3. It was the opinion of the Commentator that by knowing His essence God docs not know individual effects in a determined way, that is, as they are distinct in their own proper nature, but that He knows only the nature of being which is found in all of them. Since evil is not opposed to universal but to particular being, it follows from this that God would not know evil. But this position is false, as is evident from what has been said. Hence, what follows from this position is also false, namely, that God does not know privations and evil things. For, according to the Commentator, a privation is known by an intellect only by the absence of a form from the intellect—a condition that cannot exist in an intellect which is always in act. But this is not necessary; for, from the very fact that a thing is known, its privation is known. Hence, both thing and privation are known through the presence of a form in the intellect.

4. The opposition of one thing to another can be taken in two ways: first, in general, as when we say that evil is opposed to good, and in this sense evil is opposed to God; second, in particular, as when we say that this white thing is opposed to this black thing, and in this sense an evil is opposed only to that good which can be taken away by this evil and to which it would be harmful. In this second way evil is not opposed to God. Augustine accordingly says: "Vice is opposed to God in the way in which evil is opposed to good." But, to the nature which it vitiates, vice is opposed not merely as evil to good but also as some thing harmful to that nature.

5. In so far as evil is known, it is a good; for to know evil is a good. Thus, it is true that whatever can be learned is a good—not that it is good in itself, but that it is good only in so far as it is known.

6. Grammar is known by possessing the art of grammar. But evil is not known by possessing it. Hence, no analogy can be drawn.





QUESTION 3: Ideas





ARTICLE I: ARE THERE IDEAS IN GOD?



Parallel readings: Summa Theol., I, 15, 1; 44, 3; I Sentences 36, 2, 1; I Metaph., lectura 15, nn. 232—33.

Difficulties:

It seems that there are no ideas in Him, for

1. God’s knowledge is most perfect. Now, knowledge had from the essence of a thing is more perfect than knowledge had from its likeness. Consequently, God knows things, not by means of their likenesses, but by means of their essences. Hence, those likenesses of things which are called ideas do not exist in God.

2. But it was said that God knows things more perfectly by knowing them through His essence, which is a likeness of things, than He would if He knew them through their own essences.—On the contrary, knowledge is an assimilation to the thing known. Hence, the more the medium of knowing resembles and is united will the thing known, the more perfectly is the thing known by means of that medium.

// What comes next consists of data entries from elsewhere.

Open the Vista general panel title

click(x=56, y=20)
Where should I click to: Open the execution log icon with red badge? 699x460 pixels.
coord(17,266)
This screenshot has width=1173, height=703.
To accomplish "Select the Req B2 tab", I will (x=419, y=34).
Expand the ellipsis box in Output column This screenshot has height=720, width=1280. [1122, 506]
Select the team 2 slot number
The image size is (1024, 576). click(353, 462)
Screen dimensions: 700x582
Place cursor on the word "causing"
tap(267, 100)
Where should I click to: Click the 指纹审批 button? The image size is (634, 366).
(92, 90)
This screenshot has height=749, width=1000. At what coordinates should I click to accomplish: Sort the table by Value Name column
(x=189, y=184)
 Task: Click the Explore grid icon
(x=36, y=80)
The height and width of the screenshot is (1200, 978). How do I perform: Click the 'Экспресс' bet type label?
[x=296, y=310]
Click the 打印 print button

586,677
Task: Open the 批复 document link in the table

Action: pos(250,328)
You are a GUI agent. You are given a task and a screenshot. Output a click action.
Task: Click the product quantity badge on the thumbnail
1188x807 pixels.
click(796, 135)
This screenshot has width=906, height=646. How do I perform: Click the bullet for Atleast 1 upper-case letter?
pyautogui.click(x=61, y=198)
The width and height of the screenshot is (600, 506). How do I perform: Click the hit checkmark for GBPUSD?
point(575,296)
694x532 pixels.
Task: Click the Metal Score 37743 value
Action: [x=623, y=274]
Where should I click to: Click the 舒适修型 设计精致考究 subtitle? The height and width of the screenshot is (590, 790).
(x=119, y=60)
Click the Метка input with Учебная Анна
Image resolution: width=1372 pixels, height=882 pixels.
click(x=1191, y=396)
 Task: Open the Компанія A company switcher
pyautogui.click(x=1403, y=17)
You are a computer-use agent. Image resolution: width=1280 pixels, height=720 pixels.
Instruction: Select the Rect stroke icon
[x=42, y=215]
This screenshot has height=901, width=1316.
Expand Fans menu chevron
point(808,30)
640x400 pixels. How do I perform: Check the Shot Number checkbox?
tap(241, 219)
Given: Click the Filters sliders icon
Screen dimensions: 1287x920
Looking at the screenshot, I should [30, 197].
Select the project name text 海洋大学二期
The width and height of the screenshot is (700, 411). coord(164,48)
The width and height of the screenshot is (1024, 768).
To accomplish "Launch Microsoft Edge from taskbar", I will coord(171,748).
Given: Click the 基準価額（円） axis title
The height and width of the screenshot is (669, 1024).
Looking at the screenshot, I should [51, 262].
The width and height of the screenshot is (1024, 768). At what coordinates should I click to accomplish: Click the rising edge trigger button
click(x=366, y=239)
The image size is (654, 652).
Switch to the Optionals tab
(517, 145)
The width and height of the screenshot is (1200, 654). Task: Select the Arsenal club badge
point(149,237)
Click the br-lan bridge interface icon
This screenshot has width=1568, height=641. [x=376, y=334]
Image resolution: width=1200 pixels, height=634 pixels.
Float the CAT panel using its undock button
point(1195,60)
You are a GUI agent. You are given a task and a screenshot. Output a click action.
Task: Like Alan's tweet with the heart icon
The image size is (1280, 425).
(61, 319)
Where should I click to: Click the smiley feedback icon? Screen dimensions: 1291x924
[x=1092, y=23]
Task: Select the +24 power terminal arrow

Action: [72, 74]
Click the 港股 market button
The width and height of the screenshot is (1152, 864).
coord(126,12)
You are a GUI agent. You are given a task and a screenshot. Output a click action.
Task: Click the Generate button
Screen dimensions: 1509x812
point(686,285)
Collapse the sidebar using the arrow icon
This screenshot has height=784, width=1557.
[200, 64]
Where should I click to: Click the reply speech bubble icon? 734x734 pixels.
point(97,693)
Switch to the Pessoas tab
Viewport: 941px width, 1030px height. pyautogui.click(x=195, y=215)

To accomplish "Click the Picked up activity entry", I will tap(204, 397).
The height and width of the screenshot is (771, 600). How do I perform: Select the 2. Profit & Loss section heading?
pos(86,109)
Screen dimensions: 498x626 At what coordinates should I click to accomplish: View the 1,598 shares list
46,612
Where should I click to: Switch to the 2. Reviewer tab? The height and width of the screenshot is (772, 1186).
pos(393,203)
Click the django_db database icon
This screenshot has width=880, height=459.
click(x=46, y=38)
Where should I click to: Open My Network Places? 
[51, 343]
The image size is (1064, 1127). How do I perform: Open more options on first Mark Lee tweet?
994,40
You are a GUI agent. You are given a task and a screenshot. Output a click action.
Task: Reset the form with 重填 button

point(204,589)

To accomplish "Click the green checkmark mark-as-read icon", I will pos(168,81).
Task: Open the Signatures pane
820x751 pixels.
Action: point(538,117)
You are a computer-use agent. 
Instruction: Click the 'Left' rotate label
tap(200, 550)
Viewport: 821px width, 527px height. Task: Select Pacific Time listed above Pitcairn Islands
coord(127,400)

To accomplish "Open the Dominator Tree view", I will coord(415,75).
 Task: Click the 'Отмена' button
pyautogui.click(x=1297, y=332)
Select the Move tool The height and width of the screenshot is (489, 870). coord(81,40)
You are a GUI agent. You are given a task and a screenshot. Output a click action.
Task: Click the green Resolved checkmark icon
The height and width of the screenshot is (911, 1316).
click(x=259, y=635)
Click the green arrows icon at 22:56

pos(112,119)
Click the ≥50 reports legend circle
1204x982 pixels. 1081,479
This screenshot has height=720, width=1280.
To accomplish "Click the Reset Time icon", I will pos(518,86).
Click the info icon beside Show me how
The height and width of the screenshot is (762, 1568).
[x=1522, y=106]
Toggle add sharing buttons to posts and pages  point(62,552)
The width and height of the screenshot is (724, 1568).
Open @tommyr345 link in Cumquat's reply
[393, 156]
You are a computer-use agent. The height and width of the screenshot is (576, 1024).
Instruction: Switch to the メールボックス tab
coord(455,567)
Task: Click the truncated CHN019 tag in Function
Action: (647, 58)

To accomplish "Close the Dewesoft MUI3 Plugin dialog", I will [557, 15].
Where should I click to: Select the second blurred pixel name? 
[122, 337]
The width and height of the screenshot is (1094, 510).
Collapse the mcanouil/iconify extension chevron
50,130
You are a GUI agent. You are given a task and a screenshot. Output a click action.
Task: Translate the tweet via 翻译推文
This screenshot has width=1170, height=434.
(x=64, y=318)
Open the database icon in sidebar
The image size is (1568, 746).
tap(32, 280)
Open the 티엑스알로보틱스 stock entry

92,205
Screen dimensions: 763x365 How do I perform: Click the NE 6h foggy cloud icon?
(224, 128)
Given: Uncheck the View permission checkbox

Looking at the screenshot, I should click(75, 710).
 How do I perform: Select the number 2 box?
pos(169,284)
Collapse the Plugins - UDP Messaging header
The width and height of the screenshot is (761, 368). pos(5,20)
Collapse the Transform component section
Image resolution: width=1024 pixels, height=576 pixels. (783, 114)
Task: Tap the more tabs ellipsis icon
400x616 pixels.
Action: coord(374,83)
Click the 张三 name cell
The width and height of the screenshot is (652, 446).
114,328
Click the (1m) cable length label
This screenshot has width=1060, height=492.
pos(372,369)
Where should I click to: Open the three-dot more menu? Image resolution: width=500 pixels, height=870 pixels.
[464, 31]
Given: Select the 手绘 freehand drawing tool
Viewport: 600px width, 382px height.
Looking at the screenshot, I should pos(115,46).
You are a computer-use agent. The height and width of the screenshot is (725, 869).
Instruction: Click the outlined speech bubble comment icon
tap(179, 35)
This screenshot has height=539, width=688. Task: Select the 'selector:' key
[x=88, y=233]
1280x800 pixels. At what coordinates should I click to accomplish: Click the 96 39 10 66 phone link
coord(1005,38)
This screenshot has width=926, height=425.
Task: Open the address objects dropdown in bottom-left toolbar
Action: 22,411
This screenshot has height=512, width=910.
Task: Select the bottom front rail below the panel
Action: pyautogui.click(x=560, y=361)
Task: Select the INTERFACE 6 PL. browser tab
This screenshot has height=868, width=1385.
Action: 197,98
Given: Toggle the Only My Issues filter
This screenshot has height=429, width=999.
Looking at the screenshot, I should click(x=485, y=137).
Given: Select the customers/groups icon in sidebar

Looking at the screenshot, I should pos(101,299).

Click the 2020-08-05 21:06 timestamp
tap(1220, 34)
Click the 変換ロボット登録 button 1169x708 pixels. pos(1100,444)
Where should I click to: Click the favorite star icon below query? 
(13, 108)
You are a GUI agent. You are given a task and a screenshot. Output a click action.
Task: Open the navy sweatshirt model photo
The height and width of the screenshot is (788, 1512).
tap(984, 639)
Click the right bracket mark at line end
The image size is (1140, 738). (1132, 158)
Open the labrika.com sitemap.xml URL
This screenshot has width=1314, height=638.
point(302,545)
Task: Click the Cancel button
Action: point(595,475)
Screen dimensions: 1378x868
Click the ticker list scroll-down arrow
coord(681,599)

But the essence of created things is more united will things than the divine essence is. Consequently, God would know things more perfectly if He knew them by means of their essences than He does by knowing them through His own essence.

3. But it was said that the perfection of knowledge consists in the union of the medium of knowledge will the knower, not will the thing known.—On the contrary, the species of a thing, which is in the intellect, is rendered individual by the act of existence it has in the intellect; but in relation to the thing known it has the character of a universal, since it is a likeness of the thing according to its common nature and not according to its particular conditions. Yet the knowledge which is made possible by means of that species is not singular but universal. Hence, knowledge follows the relation of the species to the thing known rather than its relation to the knower.

4. The Philosopher criticizes Plato’s theory of ideas because the latter asserted that the forms of material things existed without matter. Now, these forms would exist without matter to a much greater extent were they in the divine intellect instead of being outside of it, because the divine intellect is the acme of immateriality. Therefore, it is much more inconsistent to say that ideas exist in the divine intellect.

5. The Philosopher criticizes Plato’s theory of ideas because the ideas he posited can neither generate nor be generated, and hence are useless. But, if the ideas are said to be in the divine mind, they also will not be generated -because whatever is generated is composite—nor will they generate, for, since whatever is generated is composite and whatever generates resembles what is generated, that which generates must also be composite. Hence, it would be inconsistent to say that there are ideas in the divine mind.

6. Dionysius says that God knows existing things by means of the non-existing, and that He does not know them by means of ideas. But the only reason for affirming the existence of ideas in God is so He can know things by their means. Hence, ideas do not exist in God’s mind.

7. Whatever has been modeled upon an archetype is proportionate to it. But there is no proportion of a creature will God, just as there is no proportion between what is finite and what is infinite. Therefore, in God there cannot be any archetypes of creatures; consequently, since ideas are exemplary forms, it seems that ideas of things do not exist in God.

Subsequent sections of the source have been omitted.